Bizler için en büyük motivasyon araçlarından biri olan sevilmenin, kabul edilmenin ve saygı duyulmanın değeri -ki bu ölçülemez bir şeydir- aynı zamanda güven kavramının da merkezinde yer alır. Küçük çocukların kendilerini ispat etmek için en çok ihtiyaç duydukları şey onaylanmaktır. Bu yüzden gerekli olduğunda bizlerin onları cesaretlendirmesi ve övmesi çok önemlidir.

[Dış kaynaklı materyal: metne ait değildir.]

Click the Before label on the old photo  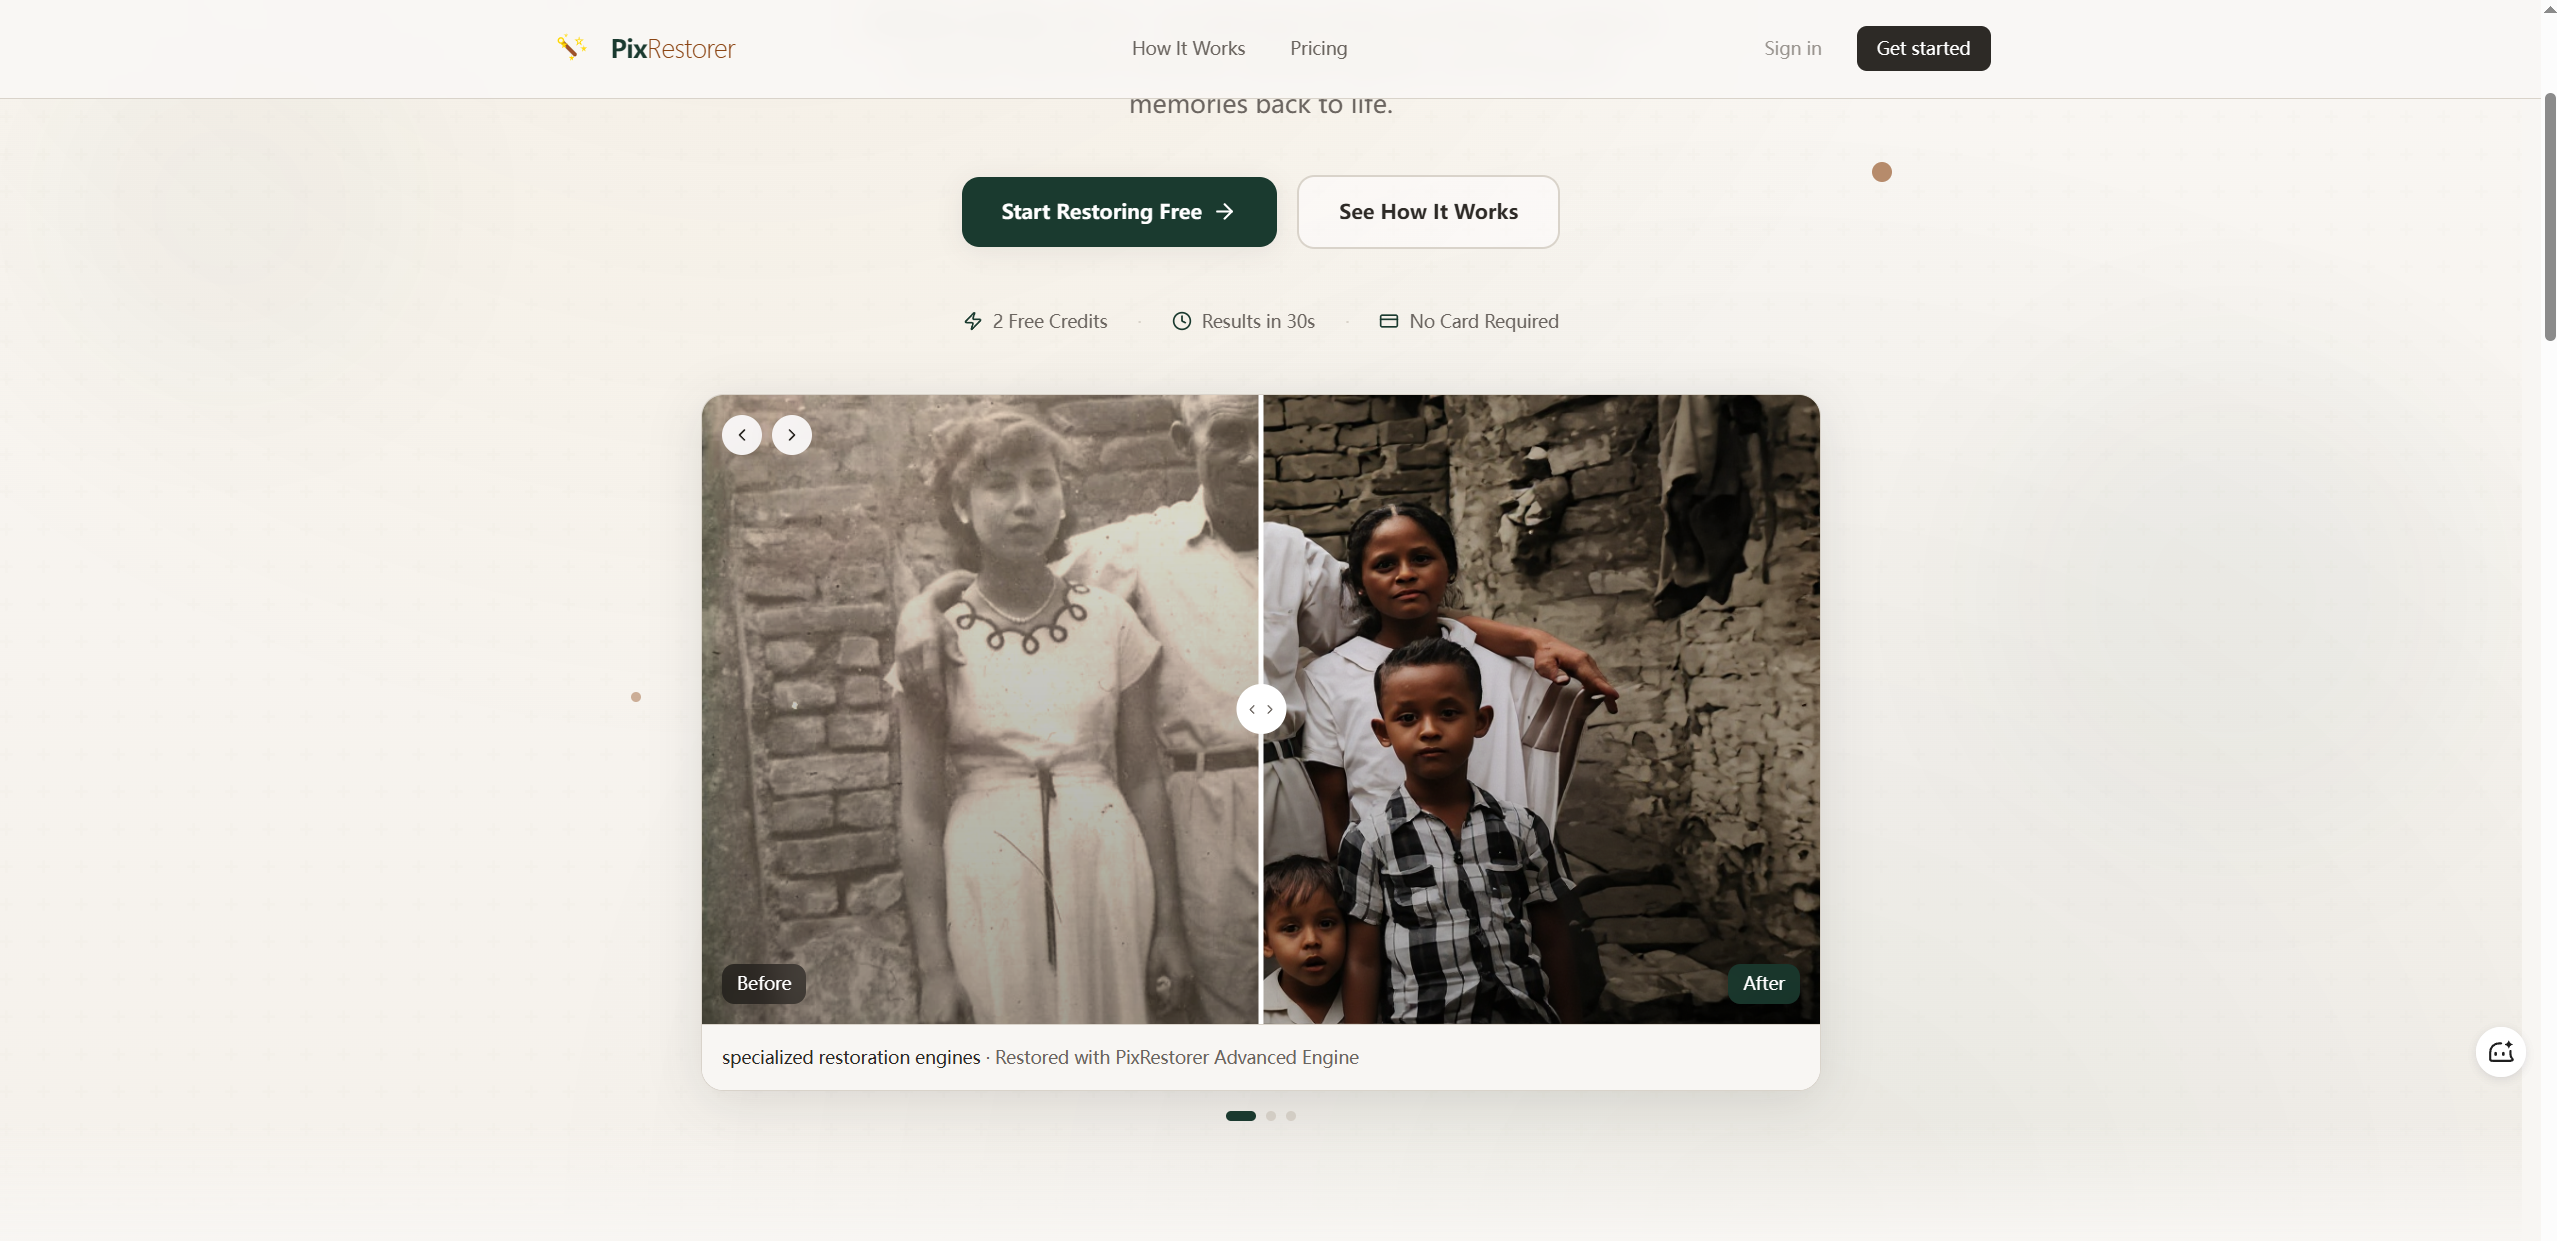tap(763, 984)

Bisiklete binmeyi ya da kalemi doğru düzgün tutmayı ya da herhangi bir şeyi yeni yapmayı öğrendiğiniz zamanları şöyle bir hatırlayın. İlk defa yapıyor olmanın heyecanını yaşamadınız mı? Peki, bu heyecan duygusu size öğretenin nasıl davrandığına bağlı olarak arttı mı, yoksa azaldı mı? Örneğin size bir şey öğretilirken, “Hayır öyle değil. Dur! Bak beni dikkatli izlemiyorsun” gibi cümlelere maruz kaldıysanız, muhtemelen kendinize güveniniz yara almış ve cesaretiniz kırılmış olabilir. Ama eğer “Aferin. Başlangıç için çok iyi. Hadi tekrar deneyelim” gibi bir yaklaşımla karşılaştıysanız, kendi kabiliyetinize inanarak ve kendine güvenerek büyüdünüz demektir.

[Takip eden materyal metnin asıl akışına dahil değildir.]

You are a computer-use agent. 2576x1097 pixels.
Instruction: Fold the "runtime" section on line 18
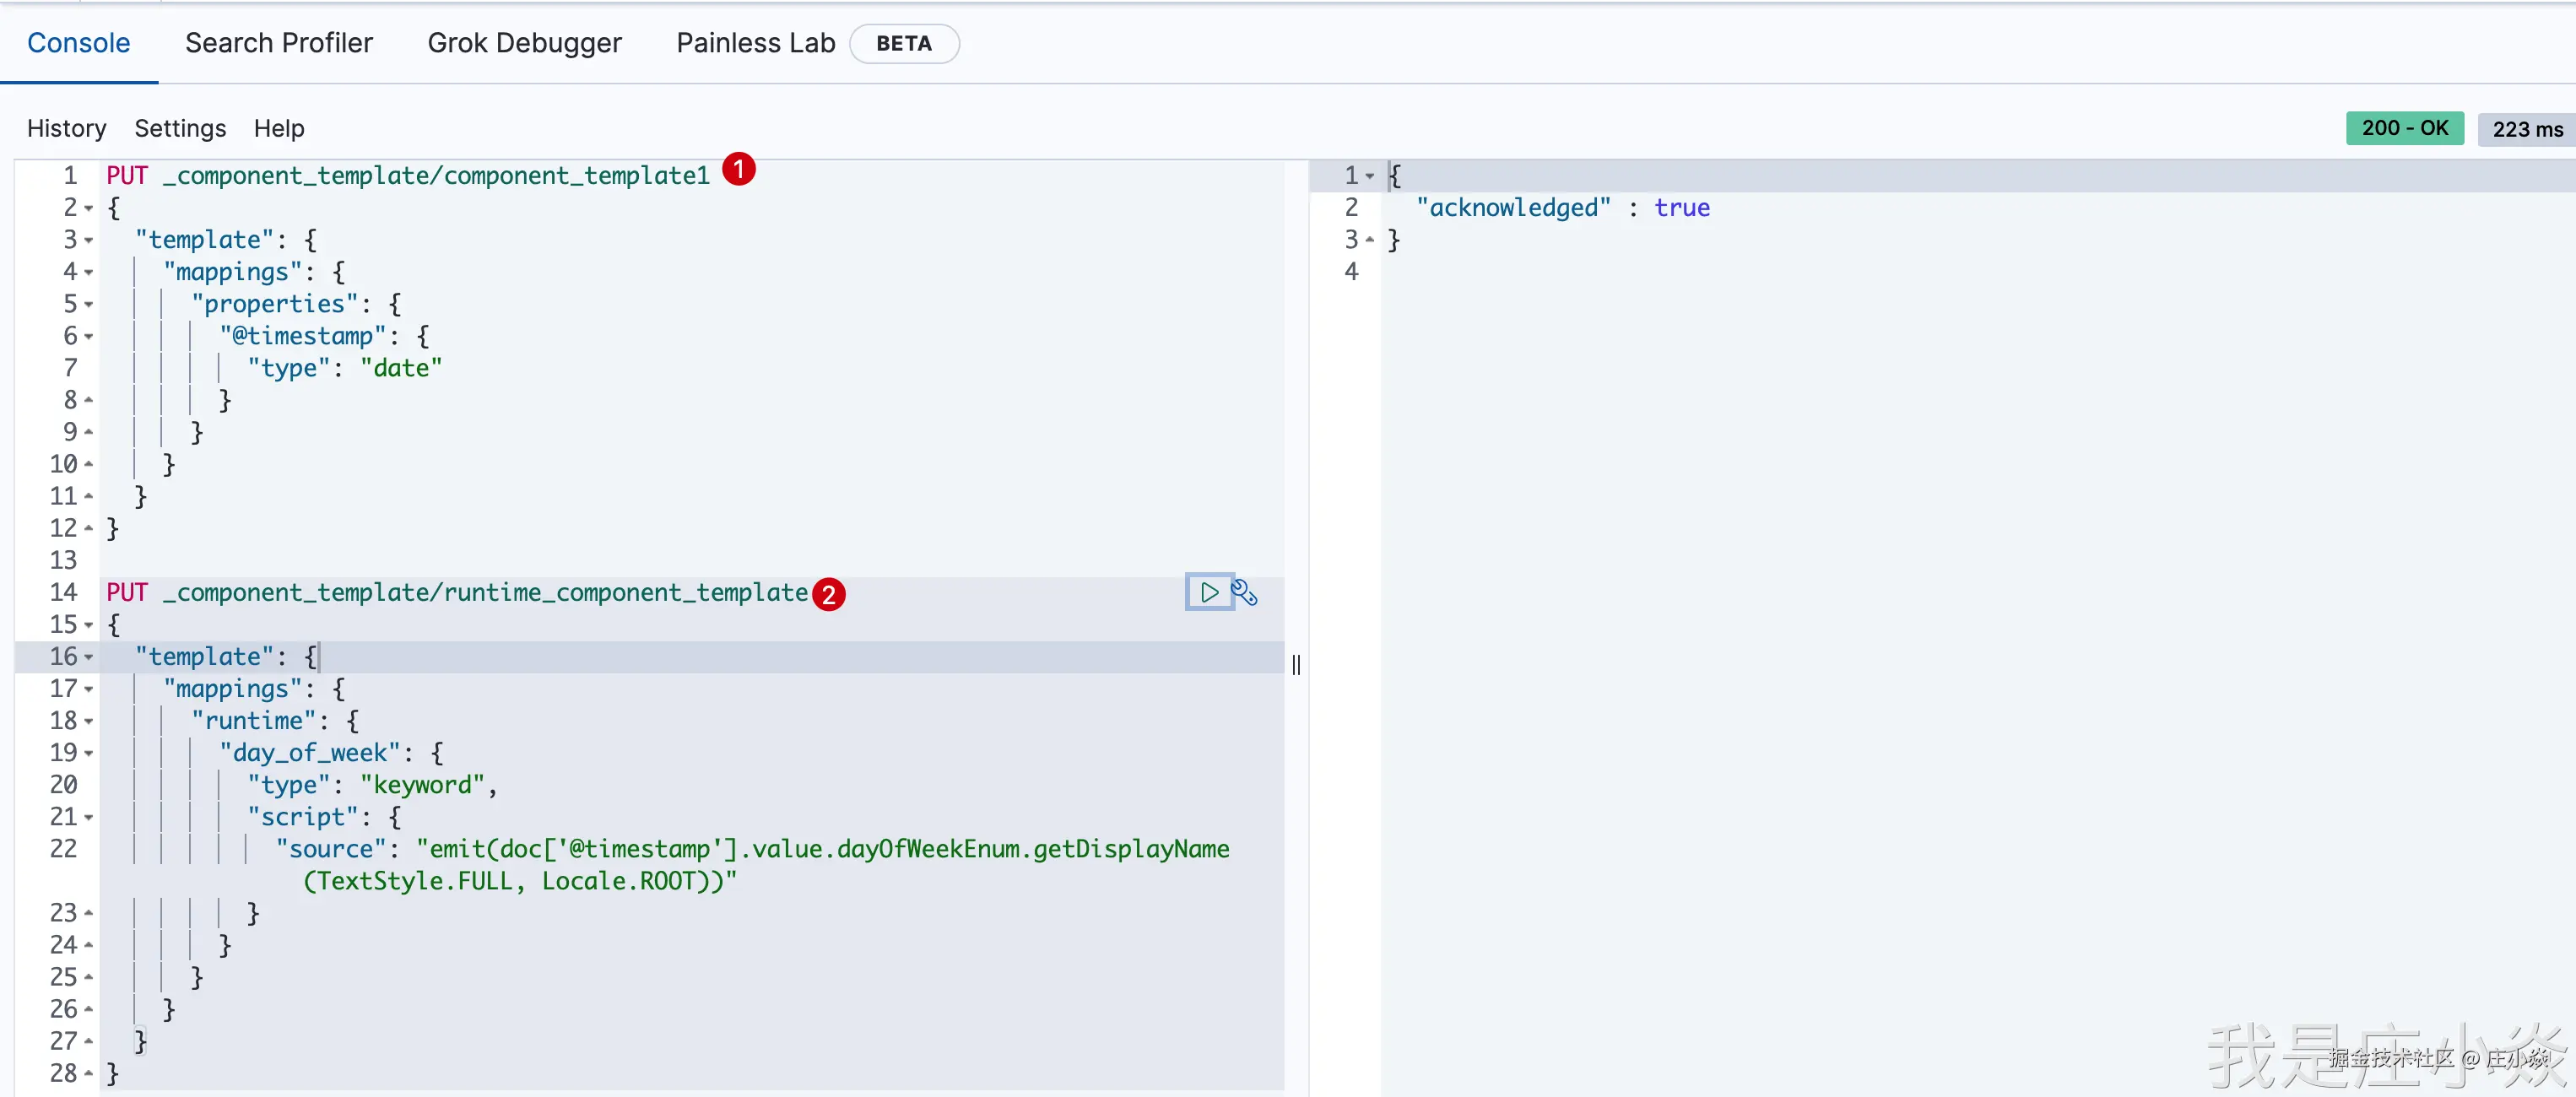tap(89, 721)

Özgüven birçok insan için hangi konuda olursa olsun, başarıya ve daha büyük kazanımlara ulaşmak anlamında itici bir güce sahiptir. Ayrıca bu amaçlara ulaşmak için teşvik edici bir rol de oynar. Bir eğitim danışmanının söylediği gibi, “Özgüvene sahip bir çocuk, hem doğal bir öğrenme merakına, hem de yeni bir sorunla karşılaştığında bununla başa çıkmak için hevese ve isteğe sahiptir”. Sevilmek, hatta hayran olunmak ve onaylanmak beklentisi içinde olmak, diğer insanlarla ilişki kurabilmek için bir başka önemli başlangıç noktasıdır. Zaten bunları elde ettiğinizde, kendinizi değer verilebilir ve sevilebilir bir insan olarak hissetmeye başlarsınız.

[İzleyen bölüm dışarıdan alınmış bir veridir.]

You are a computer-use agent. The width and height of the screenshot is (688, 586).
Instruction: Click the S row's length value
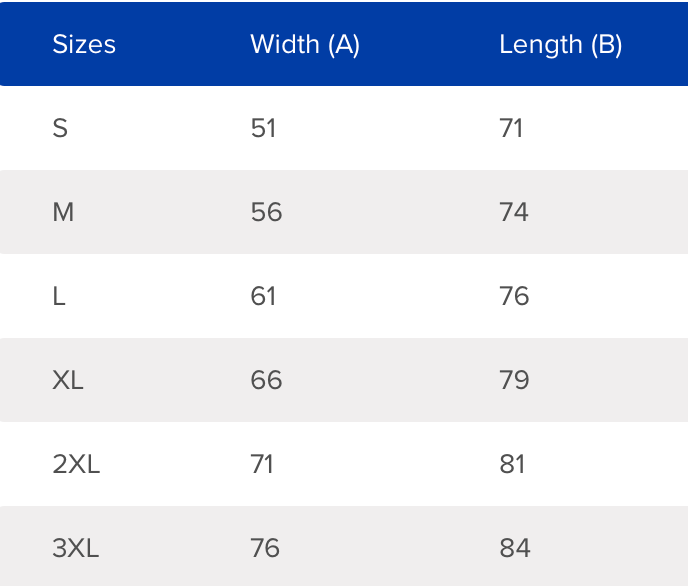pos(511,128)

Arkadaşlıklarla ilgili bütün yaklaşımların işe yaradığını söylemek de pek doğru olmaz. Üstelik özsaygımıza zarar veren bazı yaklaşımlar, reddedilmenin kaçınılmaz bir parçası haline de gelebilir. Öte yandan arkadaş edinmek için sadece denemeye çalışacak kadar güven sahibi olmak bile çok değerli bir kazanımdır.